Week 4 Somatosensory Flashcards
Touch is important to survival
-Body information – posture, movement, pain
-Use of objects – food, objects, tools
-Communication – conveying messages, in the way you touch someone
Proper development – body growth: Don’t develop the rest of sensory system without touch information, also don’t develop hormonally
Touch is a diverse modality, incorporating
Cutaneous sensation: Pressure - mechano, Vibration – mechano, A-beta fibres – myelinated, fast conduction, Temperature – thermo, Pain – noci
Proprioception: Body information – where it is positioned relative to itself, Are you moving?, A-alpha fibres – myelinated, fast conduction
Kinaesthesia
Pain: nociception
Itch: Pain and itch are parts touch that are qualitatively different, Different stimuli, different pathways
Cutaneous sensation
Often what we think of when we think of touch - Arises from any surface of the body - Submodalities o Pressure o Vibration o Temperature o Pain - Stimuli o All are physical stimuli – although pain can involve chemical stimuli as well o Mechanical compression o Vibration o Thermal energy transfer o These can all be in the pain submodality if intense enough
Sensory system, 4 criteria
- Specialized to receive particular stimulus – i.e. has specific receptors for specific physical energy/chemical molecules
- Performs signal transduction (stimulus → neuronal potential)

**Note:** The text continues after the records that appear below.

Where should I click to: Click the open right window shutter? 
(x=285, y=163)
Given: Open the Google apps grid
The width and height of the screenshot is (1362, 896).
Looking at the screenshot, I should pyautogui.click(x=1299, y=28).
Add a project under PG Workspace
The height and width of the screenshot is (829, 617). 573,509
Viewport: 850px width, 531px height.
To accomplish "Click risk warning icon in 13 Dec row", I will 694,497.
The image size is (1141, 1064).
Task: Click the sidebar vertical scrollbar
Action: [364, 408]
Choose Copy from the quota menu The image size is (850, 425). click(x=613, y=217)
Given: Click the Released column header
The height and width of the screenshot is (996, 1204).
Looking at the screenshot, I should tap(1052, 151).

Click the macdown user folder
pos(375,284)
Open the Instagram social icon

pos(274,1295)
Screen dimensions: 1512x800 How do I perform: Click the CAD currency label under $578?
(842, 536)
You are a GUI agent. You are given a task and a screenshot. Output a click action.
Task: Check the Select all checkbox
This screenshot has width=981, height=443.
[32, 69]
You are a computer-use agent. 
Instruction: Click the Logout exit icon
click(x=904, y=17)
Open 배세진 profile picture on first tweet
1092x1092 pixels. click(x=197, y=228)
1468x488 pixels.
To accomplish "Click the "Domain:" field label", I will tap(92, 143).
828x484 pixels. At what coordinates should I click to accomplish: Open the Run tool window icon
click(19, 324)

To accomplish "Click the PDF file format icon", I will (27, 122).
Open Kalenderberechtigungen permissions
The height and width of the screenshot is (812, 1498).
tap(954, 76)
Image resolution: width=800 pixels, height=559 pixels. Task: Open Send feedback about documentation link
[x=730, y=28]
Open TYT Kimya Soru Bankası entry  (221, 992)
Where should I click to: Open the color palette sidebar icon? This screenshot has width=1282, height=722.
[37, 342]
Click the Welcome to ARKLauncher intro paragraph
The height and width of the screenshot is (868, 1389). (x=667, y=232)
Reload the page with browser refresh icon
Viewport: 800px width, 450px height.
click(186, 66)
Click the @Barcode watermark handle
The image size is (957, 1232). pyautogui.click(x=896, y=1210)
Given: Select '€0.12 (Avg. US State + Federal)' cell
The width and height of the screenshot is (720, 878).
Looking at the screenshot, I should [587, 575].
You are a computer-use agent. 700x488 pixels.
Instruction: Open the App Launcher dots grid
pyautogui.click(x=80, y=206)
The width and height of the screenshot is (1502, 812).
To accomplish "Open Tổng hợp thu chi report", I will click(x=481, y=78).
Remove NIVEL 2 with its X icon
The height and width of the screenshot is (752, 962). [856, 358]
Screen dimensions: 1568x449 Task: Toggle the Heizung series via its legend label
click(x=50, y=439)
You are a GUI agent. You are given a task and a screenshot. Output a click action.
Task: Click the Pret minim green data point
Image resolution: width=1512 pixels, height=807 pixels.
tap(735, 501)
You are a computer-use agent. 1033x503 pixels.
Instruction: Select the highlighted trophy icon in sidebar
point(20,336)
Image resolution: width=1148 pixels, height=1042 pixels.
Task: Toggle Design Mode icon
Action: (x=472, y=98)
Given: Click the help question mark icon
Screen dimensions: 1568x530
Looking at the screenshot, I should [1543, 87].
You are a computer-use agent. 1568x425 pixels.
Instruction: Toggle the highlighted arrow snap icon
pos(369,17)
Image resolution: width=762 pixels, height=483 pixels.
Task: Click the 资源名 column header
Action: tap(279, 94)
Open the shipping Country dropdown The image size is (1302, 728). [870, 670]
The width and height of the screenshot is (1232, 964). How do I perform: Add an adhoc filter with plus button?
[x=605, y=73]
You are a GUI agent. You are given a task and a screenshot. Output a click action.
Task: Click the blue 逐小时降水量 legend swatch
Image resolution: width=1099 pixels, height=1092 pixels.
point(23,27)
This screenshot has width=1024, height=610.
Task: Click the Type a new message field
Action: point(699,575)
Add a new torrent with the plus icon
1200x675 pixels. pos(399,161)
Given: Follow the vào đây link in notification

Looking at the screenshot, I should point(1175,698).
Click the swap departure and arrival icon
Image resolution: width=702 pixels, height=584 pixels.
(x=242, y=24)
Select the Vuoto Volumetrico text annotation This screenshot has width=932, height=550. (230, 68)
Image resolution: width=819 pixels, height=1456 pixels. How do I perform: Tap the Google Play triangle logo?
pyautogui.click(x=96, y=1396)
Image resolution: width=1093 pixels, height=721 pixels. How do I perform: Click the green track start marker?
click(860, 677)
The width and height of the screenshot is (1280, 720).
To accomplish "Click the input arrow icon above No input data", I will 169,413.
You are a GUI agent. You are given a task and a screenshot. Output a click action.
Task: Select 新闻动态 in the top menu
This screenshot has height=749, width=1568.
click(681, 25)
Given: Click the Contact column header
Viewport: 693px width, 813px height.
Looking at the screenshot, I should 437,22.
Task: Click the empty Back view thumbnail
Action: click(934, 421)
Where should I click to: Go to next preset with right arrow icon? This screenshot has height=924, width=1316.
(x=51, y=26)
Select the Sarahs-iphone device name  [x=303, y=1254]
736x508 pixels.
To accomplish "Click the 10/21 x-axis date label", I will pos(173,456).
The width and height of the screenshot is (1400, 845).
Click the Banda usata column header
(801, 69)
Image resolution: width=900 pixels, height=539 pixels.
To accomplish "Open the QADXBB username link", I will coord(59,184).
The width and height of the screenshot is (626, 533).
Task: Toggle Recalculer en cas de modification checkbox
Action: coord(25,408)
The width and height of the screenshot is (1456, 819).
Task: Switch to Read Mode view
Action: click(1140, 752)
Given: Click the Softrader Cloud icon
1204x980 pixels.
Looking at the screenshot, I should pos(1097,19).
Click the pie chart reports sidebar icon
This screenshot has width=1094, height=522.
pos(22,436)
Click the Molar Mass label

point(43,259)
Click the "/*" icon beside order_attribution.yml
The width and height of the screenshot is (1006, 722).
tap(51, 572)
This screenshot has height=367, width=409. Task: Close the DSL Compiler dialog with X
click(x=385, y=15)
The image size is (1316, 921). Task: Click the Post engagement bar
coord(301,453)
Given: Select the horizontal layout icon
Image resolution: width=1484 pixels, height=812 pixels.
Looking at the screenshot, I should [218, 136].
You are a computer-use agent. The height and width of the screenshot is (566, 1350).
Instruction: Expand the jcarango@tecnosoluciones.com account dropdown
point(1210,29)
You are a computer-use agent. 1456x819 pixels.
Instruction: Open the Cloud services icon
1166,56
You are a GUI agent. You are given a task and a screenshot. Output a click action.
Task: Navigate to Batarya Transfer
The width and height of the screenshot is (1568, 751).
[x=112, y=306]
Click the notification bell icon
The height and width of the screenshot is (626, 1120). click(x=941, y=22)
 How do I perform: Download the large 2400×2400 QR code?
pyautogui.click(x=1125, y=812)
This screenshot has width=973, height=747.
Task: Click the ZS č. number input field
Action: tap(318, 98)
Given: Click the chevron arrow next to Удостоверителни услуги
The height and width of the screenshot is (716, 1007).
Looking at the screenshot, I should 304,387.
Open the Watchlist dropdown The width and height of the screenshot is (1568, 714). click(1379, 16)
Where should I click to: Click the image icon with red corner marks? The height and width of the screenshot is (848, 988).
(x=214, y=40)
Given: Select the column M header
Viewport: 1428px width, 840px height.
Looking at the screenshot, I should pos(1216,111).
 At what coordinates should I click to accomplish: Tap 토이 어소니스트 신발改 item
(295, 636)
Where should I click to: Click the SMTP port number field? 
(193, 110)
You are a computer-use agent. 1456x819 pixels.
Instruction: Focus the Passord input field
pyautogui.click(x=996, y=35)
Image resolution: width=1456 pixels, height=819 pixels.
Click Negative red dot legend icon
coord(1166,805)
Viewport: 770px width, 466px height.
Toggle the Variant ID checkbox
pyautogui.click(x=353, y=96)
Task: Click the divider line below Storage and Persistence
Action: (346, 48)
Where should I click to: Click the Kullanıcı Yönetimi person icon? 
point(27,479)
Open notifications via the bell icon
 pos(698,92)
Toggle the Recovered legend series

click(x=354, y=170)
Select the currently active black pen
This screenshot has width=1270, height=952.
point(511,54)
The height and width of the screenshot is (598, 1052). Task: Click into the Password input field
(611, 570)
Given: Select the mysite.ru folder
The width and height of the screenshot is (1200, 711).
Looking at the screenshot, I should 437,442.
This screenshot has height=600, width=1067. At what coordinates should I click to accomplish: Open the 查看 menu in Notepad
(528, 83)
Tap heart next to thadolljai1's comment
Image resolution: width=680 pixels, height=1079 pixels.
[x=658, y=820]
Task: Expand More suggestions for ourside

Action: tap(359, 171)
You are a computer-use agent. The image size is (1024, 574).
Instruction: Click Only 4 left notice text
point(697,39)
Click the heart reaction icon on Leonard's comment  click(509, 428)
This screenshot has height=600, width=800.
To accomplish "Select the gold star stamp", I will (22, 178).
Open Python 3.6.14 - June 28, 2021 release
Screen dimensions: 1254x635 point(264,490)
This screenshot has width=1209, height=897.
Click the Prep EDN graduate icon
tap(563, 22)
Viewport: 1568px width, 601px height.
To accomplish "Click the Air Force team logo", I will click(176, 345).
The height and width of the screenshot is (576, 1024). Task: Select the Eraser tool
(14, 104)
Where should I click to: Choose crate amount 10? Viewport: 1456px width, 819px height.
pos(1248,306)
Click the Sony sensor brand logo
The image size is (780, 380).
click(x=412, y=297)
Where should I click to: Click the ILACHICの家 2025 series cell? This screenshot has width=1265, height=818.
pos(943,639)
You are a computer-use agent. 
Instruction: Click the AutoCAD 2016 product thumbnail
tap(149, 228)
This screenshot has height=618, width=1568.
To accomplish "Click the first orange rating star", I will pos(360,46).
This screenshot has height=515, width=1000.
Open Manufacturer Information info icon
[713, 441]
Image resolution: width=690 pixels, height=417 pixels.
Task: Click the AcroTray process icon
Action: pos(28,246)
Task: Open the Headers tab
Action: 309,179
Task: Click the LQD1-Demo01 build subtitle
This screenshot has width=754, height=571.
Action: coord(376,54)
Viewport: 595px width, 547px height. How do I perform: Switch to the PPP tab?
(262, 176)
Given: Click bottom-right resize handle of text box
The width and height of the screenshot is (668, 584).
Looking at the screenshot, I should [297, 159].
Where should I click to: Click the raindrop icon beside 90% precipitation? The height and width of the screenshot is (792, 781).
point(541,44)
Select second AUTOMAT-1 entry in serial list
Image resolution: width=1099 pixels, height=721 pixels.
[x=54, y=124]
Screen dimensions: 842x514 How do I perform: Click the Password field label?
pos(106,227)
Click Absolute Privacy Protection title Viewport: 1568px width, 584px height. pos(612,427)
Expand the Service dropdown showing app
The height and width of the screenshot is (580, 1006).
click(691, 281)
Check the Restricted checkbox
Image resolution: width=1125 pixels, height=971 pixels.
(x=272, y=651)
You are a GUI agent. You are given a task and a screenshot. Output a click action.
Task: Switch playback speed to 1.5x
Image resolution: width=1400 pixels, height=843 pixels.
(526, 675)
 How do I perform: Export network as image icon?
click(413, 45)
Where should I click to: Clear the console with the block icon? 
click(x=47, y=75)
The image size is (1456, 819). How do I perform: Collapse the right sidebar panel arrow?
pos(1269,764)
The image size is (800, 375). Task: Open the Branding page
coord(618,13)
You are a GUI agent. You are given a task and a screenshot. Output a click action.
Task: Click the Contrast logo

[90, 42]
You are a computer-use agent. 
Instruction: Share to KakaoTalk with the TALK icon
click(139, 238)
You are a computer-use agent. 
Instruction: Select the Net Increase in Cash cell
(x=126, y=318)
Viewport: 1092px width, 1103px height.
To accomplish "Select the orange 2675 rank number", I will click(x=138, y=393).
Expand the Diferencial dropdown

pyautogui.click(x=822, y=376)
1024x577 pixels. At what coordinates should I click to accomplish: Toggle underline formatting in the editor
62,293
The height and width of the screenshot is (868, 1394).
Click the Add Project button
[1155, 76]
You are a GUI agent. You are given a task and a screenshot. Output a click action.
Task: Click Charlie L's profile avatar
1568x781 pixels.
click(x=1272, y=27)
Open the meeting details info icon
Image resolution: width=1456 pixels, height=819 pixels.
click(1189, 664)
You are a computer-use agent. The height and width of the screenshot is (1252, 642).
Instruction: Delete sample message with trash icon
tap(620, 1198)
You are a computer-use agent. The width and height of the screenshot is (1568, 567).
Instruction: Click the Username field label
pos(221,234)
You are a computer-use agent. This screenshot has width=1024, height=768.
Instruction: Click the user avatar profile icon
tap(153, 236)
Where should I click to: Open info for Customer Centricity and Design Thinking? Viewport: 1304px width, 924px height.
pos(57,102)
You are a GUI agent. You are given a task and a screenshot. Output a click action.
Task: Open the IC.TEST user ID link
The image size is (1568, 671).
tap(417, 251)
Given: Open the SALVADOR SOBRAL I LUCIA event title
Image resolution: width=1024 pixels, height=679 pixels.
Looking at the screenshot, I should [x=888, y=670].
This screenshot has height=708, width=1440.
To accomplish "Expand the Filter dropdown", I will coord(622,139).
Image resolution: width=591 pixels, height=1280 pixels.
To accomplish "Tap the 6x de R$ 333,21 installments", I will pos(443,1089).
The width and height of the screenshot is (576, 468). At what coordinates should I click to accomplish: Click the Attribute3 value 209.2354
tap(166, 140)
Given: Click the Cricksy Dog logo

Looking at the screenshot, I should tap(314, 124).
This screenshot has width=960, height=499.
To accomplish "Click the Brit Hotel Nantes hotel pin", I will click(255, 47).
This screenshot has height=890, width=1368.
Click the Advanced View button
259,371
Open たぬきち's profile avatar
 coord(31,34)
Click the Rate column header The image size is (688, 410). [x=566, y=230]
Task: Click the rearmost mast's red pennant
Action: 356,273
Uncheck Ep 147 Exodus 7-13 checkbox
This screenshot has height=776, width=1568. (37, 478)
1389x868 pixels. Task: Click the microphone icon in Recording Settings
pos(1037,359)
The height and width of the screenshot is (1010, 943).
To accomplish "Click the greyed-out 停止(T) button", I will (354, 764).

- Relays the neural signal to the brain via certain pathway (synapse 1 → synapse 2 → synapse 3 …)
- Has its own cortical region for processing (sensory cortices + association cortices)
System for non-painful sensation
-Activate receptor – going all the way to the spinal cord using only one cell
o Signal transduction
- To spinal cord from cell body and up to brainstem – massive distance before relay
- Long neurons – axons forming peripheral nerves and cranial nerve V for the face
Process of touch – non-painful cutaneous sensation
- Sensory receptors are activated under the skin, this causes signal transduction in the
sensory neuron - Neural signal travels along axons (= peripheral nerve) into spinal cord.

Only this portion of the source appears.